Texto de partida:
—————

Y mira que apenas nos conocíamos y ya la vida urdía lo necesario para desencontrarnos minuciosamente. Como no sabías disimular me di cuenta en seguida de que para verte como yo quería era necesario empezar por cerrar los ojos, y entonces primero cosas como estrellas amarillas (moviéndose en una jalea de terciopelo), luego saltos rojos del humor y de las horas, ingreso paulatino en un mundo – Maga que era la torpeza y la confusión pero también helechos con la firma de la arena Klee, el circo Miró, los espejos de ceniza Vieira da Silva, un mundo donde te movías como un caballo de ajedrez que se moviera como una torre que se moviera como un alfil.

Julio Cortázar, Rayuela

Hace ya un mes que regresé de Buenos Aires, esa ciudad tan parecida y a la vez tan distinta a Madrid que vio nacer a algunos de los escritores más importantes del siglo XX.

Soy de esas personas que, cuando viajan, les gusta empaparse de la cultura local, absorberla; en este caso, beber Fernet con cola en algún bar de Palermo o compartir mate con un desconocido. Tengo ese afán que me hace mundano, un poco lanzado y permisivo en la inquietud. Pero no, no he venido a hablarles de mí, aunque a veces me resulte inevitable. Hoy vengo a tratar de transmitir los sentimientos que tengo, las sensaciones que me enamoran y que me provocan el deseo de comunicarlas a través de la escritura.

Siempre he sido un admirador acérrimo de Julio Cortázar. Pienso que el escritor bonaerense combinaba a la perfección fantasía y realidad, en una prosa que puede complicarse a gusto del consumidor y leerse entre líneas para descifrar al verdadero genio que se esconde dentro. Una persona desolada, surrealista, que buscaba cambiar el rumbo de la literatura y que impulsó, hasta cotas insospechables, el Boom de la literatura latinoamericana. El reconocimiento conseguido por Gabo y Vargas Llosa al recibir el premio Nobel de Literatura no pudo ser saboreado ni por Cortázar ni por Borges, probablemente los escritores argentinos más influyentes de la época.

—————

Instrucciones:
1) Duplica todo lo que va desde "Soy de esas" hasta "de la escritura." en el texto de partida.
2) Enumera todas las personas que se nombran en el último párrafo del texto de partida, sin repetir ninguna.

—————

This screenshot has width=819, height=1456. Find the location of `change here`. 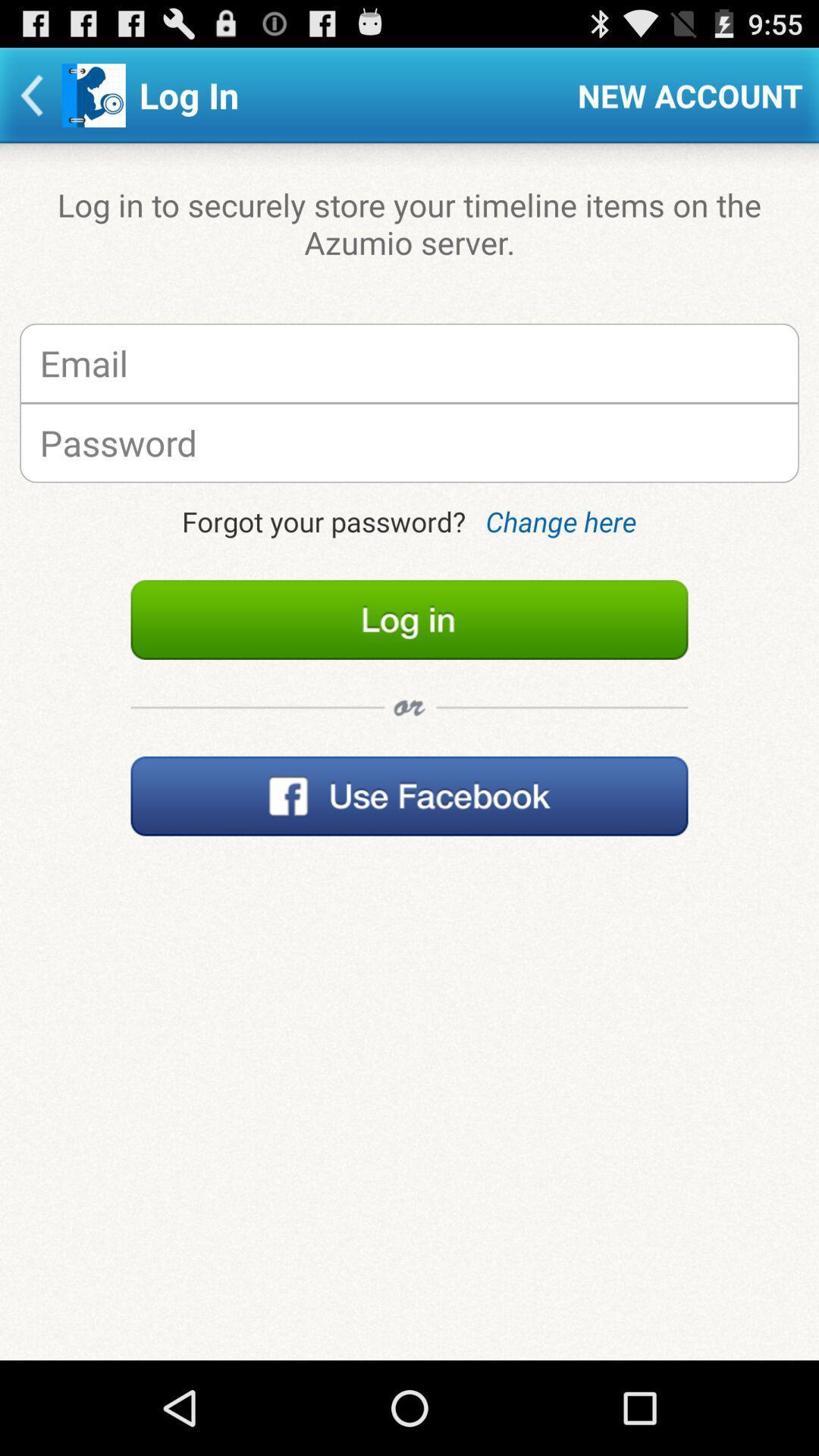

change here is located at coordinates (560, 521).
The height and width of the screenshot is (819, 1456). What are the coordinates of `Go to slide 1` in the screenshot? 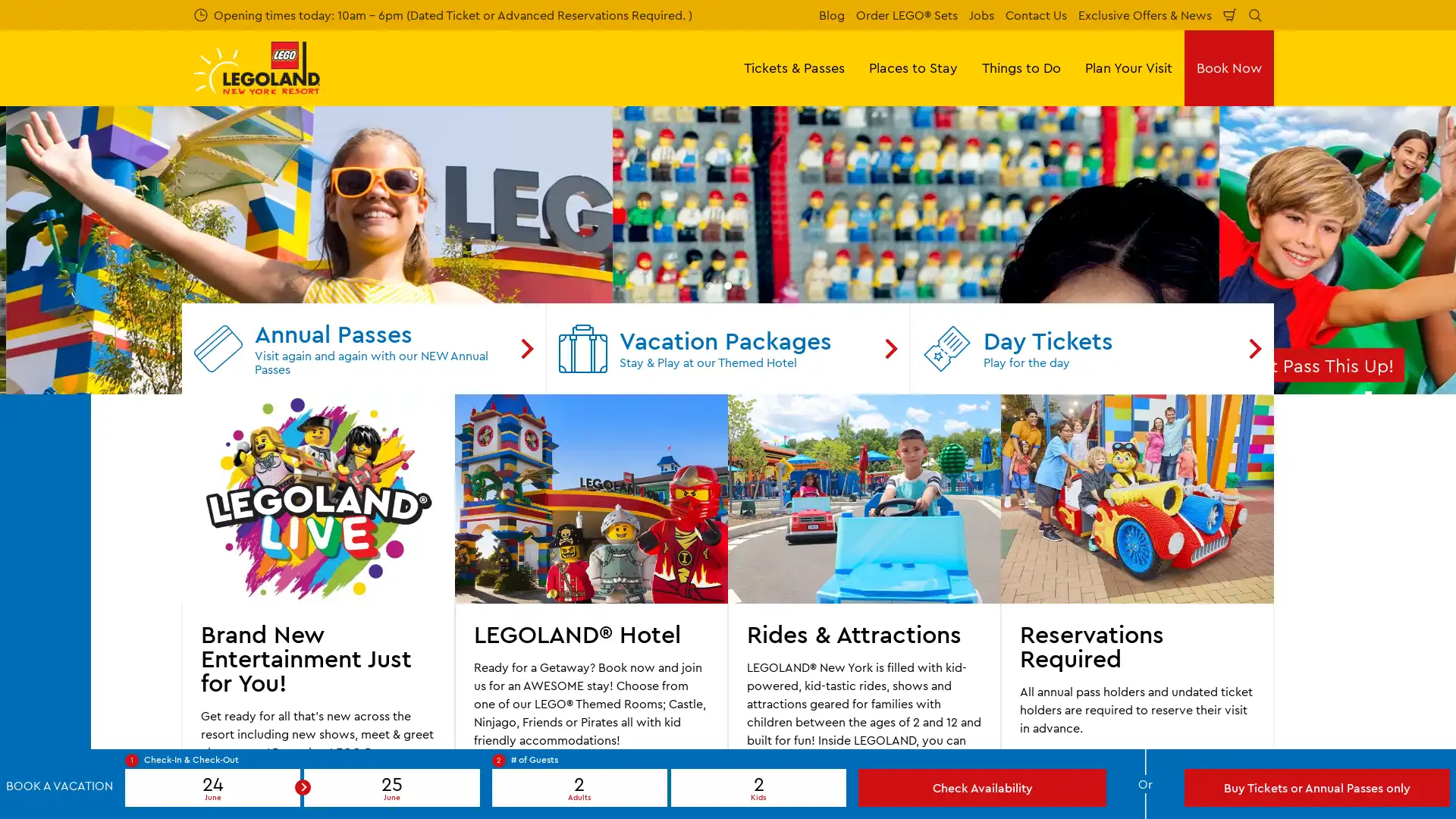 It's located at (709, 587).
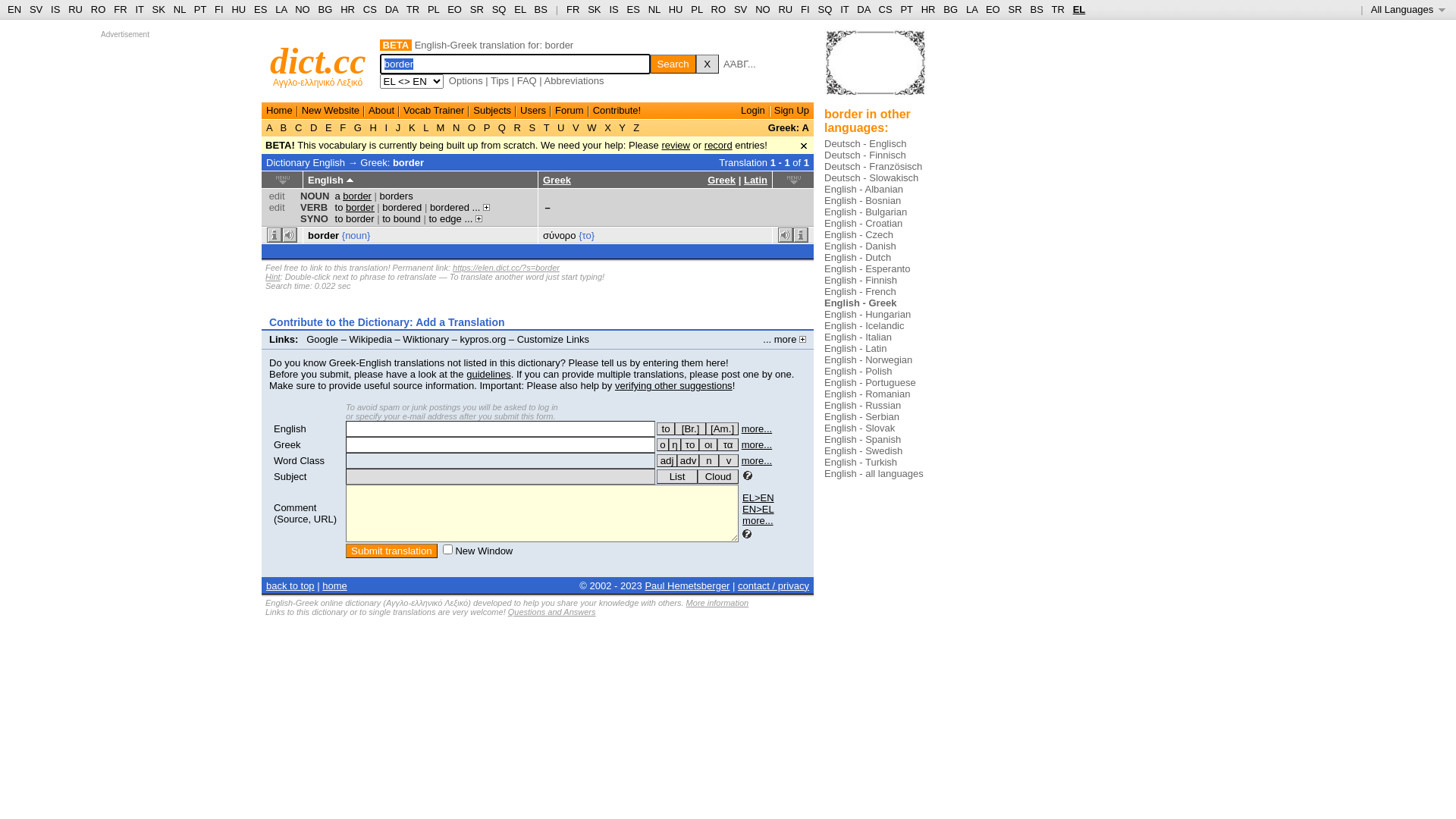 Image resolution: width=1456 pixels, height=819 pixels. What do you see at coordinates (459, 338) in the screenshot?
I see `'kypros.org'` at bounding box center [459, 338].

—————

Conjunto de respuestas:
1)
Soy de esas personas que, cuando viajan, les gusta empaparse de la cultura local, absorberla; en este caso, beber Fernet con cola en algún bar de Palermo o compartir mate con un desconocido. Tengo ese afán que me hace mundano, un poco lanzado y permisivo en la inquietud. Pero no, no he venido a hablarles de mí, aunque a veces me resulte inevitable. Hoy vengo a tratar de transmitir los sentimientos que tengo, las sensaciones que me enamoran y que me provocan el deseo de comunicarlas a través de la escritura.

2) Julio Cortázar, Gabo, Vargas Llosa, Borges